# Hugging Face
- Provides a set of [tools](https://huggingface.co/docs) for utilizing pretrained models and deploying models (Hugging Face Spaces);
- Most known for its `transformers` library, an open-source NLP library that provides a wide range of pre-trained models for various NLP tasks such as text classification, question-answering, and language translation;
- Built on top of PyTorch and TensorFlow, and is designed to be easy to use and integrate into existing applications;
- Allows developers to fine-tune pre-trained models on their own data for specific tasks and domains, which can help improve model performance;
- Offers a cloud-based platform called Hugging Face Spaces, which allows developers to train and deploy custom NLP models without needing to manage their own infrastructure.

## Installation
Example installation with Mac. The process is similar for a Windows: create a designated environment, install Pytorch, then Hugging Face libararies. 
```
conda create -n huggingface python=3.9
conda activate huggingface
conda install pytorch torchvision torchaudio -c pytorch  #check pytorch installation for your system
pip install transformers datasets evaluate
pip install ipykernel
pip install scikit-learn
```

In [2]:
from transformers import pipeline

  from .autonotebook import tqdm as notebook_tqdm


# Pipeline
The `pipeline()` function is pipeline for inferencing with pretrained models.

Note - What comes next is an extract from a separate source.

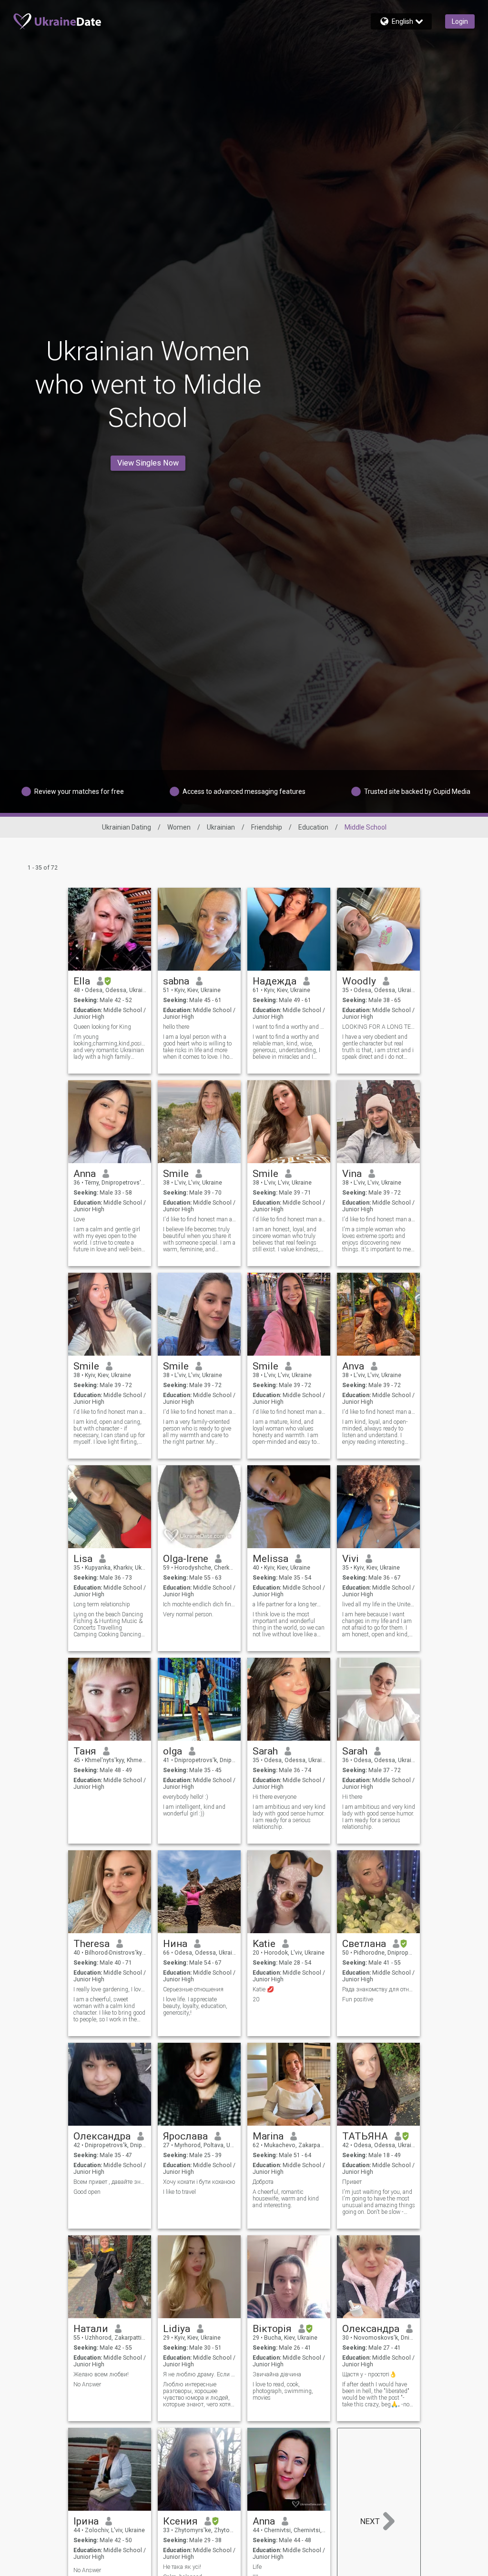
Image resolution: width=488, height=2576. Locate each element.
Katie (264, 1943)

| **Task**                     | **Description**                                                                                              | **Modality**    | **Pipeline identifier**                       |
|------------------------------|--------------------------------------------------------------------------------------------------------------|-----------------|-----------------------------------------------|
| Text classification          | assign a label to a given sequence of text                                                                   | NLP             | pipeline(task=“sentiment-analysis”)           |
| Text generation              | generate text given a prompt                                                                                 | NLP             | pipeline(task=“text-generation”)              |
| Summarization                | generate a summary of a sequence of text or document                                                         | NLP             | pipeline(task=“summarization”)                |
| Image classification         | assign a label to an image                                                                                   | Computer vision | pipeline(task=“image-classification”)         |
| Image segmentation           | assign a label to each individual pixel of an image (supports semantic, panoptic, and instance segmentation) | Computer vision | pipeline(task=“image-segmentation”)           |
| Object detection             | predict the bounding boxes and classes of objects in an image                                                | Computer vision | pipeline(task=“object-detection”)             |
| Audio classification         | assign a label to some audio data                                                                            | Audio           | pipeline(task=“audio-classification”)         |
| Automatic speech recognition | transcribe speech into text                                                                                  | Audio           | pipeline(task=“automatic-speech-recognition”) |
| Visual question answering    | answer a question about the image, given an image and a question                                             | Multimodal      | pipeline(task=“vqa”)                          |
| Document question answering  | answer a question about a document, given an image and a question                                            | Multimodal      | pipeline(task="document-question-answering")  |
| Image captioning             | generate a caption for a given image                                                                         | Multimodal      | pipeline(task="image-to-text")                |


In [3]:
# the easiest way to use pipeline for inferencing just needs a identifier name.
classifier = pipeline('sentiment-analysis')

classifier('My heart is in the work')

No model was supplied, defaulted to distilbert-base-uncased-finetuned-sst-2-english and revision af0f99b (https://huggingface.co/distilbert-base-uncased-finetuned-sst-2-english).
Using a pipeline without specifying a model name and revision in production is not recommended.


[{'label': 'POSITIVE', 'score': 0.9997960925102234}]

In [4]:
# the pipeline also accepts a list of inputs
texts = ['My heart is in the work', 'My heart is in the holiday']
results = classifier(texts)
for result in results:
    print(result['label'], result['score'])

POSITIVE 0.9997960925102234
POSITIVE 0.9993996620178223


In [5]:
# use a customized model and tokenizer in the pipeline function
from transformers import AutoTokenizer, AutoModelForSequenceClassification


#create the model and tokenizer
model_name = "nlptown/bert-base-multilingual-uncased-sentiment"
model = AutoModelForSequenceClassification.from_pretrained(model_name)
tokenizer = AutoTokenizer.from_pretrained(model_name)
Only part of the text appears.